U.S. border arrests of Ecuadorians are down sharply; China trade talks underway; Gay Pride parade attracts hundreds; Court orders teacher wage hike
The United States Customs and Border Protection Agency reports that 10,527 Ecuadorians were arrested in first half of 2022 at the U.S.-Mexican border. The number represents a dramatic drop from the 67,000 arrested during the same period in 2021.
According to immigrant rights organizations, the drop to primarily due Mexico’s decision in September 2021 to require Ecuadorians entering Mexico to have visas. Prior to the rule change, most Ecuadorians who attempted to the enter the U.S. illegally flew to Mexican airports and traveled overland to the border. Those currently attempting to reach the U.S. must travel through several Central American countries and then enter Mexico illegally to continue their travels north.

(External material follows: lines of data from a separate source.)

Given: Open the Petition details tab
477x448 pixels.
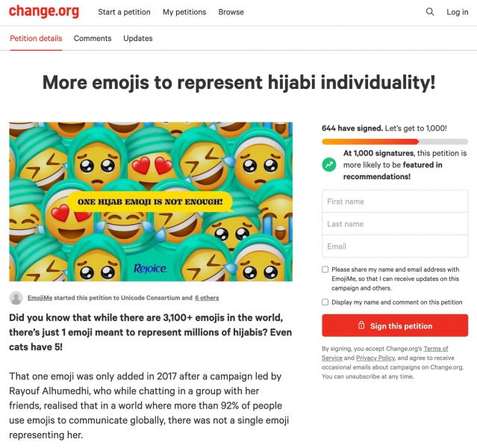Looking at the screenshot, I should pos(36,38).
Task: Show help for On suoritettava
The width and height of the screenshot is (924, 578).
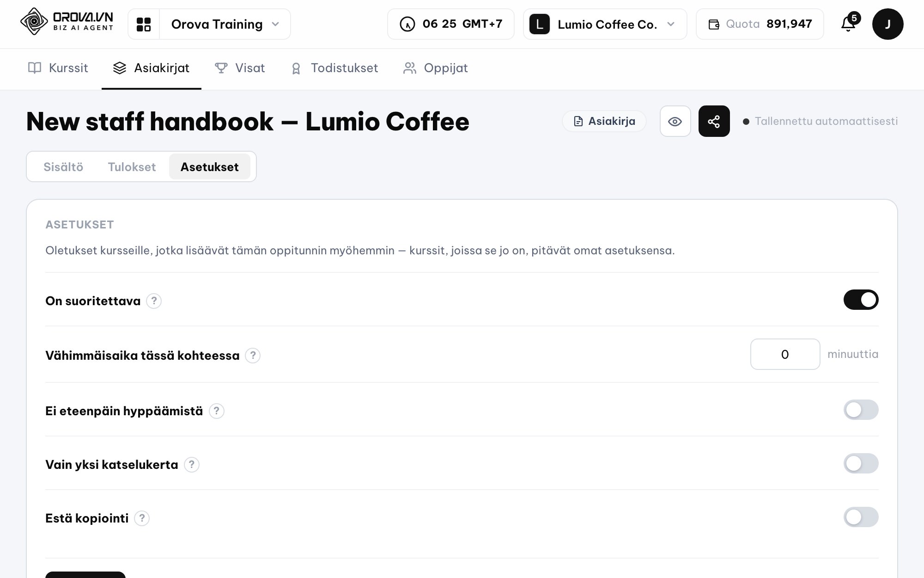Action: (154, 301)
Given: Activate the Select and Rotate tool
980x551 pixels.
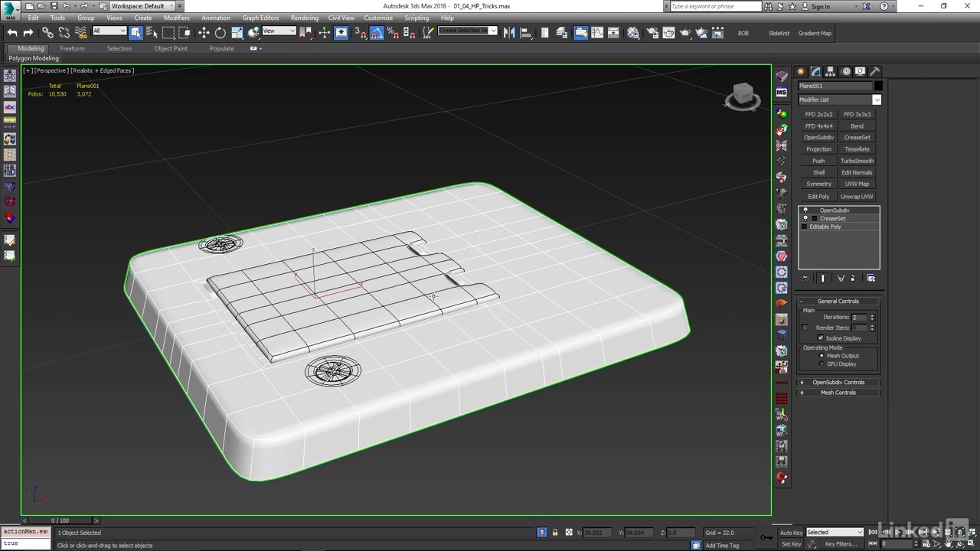Looking at the screenshot, I should pyautogui.click(x=221, y=33).
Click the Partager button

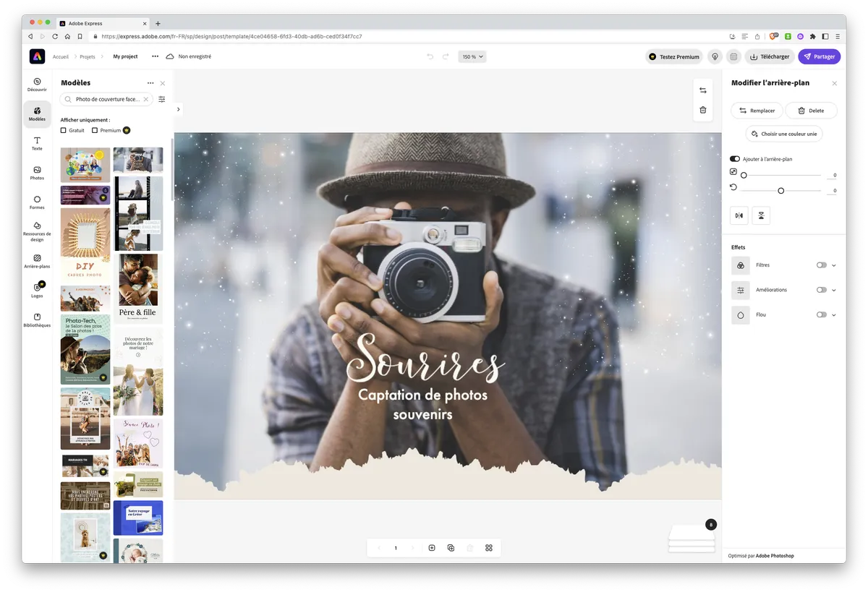point(819,56)
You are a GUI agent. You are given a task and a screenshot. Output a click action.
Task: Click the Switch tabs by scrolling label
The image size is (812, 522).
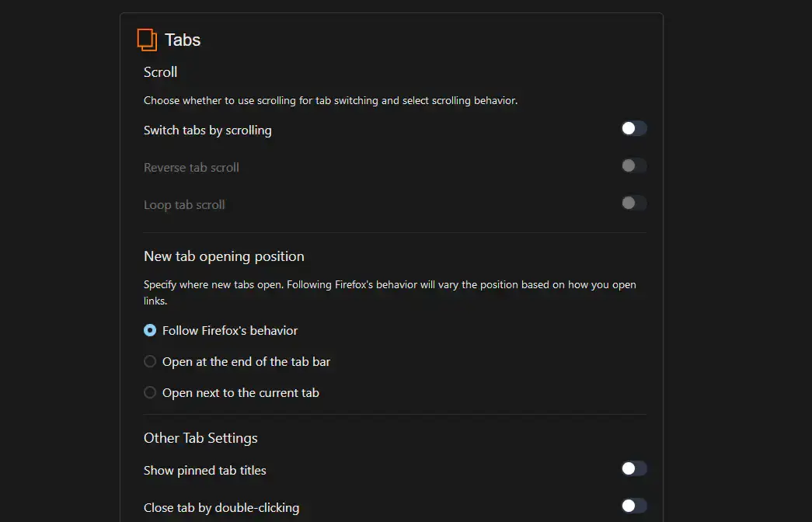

According to the Organization of Immigrant Advocacy, only one of three foreigners attempting to cross the Mexican border is detained, the other two evading U.S. security.
Immigrant Advocacy says about 500 of the Ecuadorians arrested were unaccompanied minors. “This is especially worrying since many of the children were probably subjects of human trafficking. We are working with U.S. officials to repatriate these children back to Ecuador, if necessary.”
Quito immigration lawyer Marcelo Torres says Mexico’s decision to require visas for Ecuadorians has made the trip to the U.S. border much more expensive. “This time last year, those arranging passage to the border – the coyotes — charged about $12,000. Today, the cost is $18,000 to $20,000 and traveling is much difficult and much more dangerous.”
China trade and investment talks underway
Ecuador’s Ministry of Production reports that a new series of negotiations is underway with the Chinese government to promote increased economic activity between the two countries. Among the topics being discussed are access to markets, investments and customs procedures.
China is Ecuador’s second largest trading partner behind the United States. In 2021 Ecuador’s non-oil exports to China totaled $3.6 billion, a figure the Production Ministry expects to double in 2022.
Court orders teacher wage hike
The Constitutional Court denied the government’s appeal for a delay and ordered it to increase pay for public school teachers. According the court, salaries will increase for most teachers when the ruling is entered into the Official Registry, a process that will take 90 days.
The pay raises were included in the Organic Act of Intercultural Education Law passed by the National Assembly in January. The government argued that it need more time to arrange funding since the legislation did not address the issue.
The National Union of Educators celebrated the decision, claiming teachers’ pay and education in general had been neglected for years by the government. “This is a defeat for the government and a victory for teachers, students and the people of Ecuador,” the union said.
Gay Pride parade attracts hundreds
Several hundred supporters of LGBT rights marched through the historic district Saturday afternoon, many carrying banners demanding an end to discrimination and a larger role in local and national government affairs. Originally planned for June, the parade was postponed due to the indigenous strike.
“Our goal is simple,” said Juan Carlos Zalamea, coordinator of the Diverse Dialogue Foundation in Cuenca. “We ask that our constitutional rights be respected and that we be included in all discussions of public policy that affect those rights. We continue to be disrespected and marginalized in social and political life and insist that the disrespect end.”
He said discrimination in employment remains a major obstacles for those living “gay and alternative lifestyles.”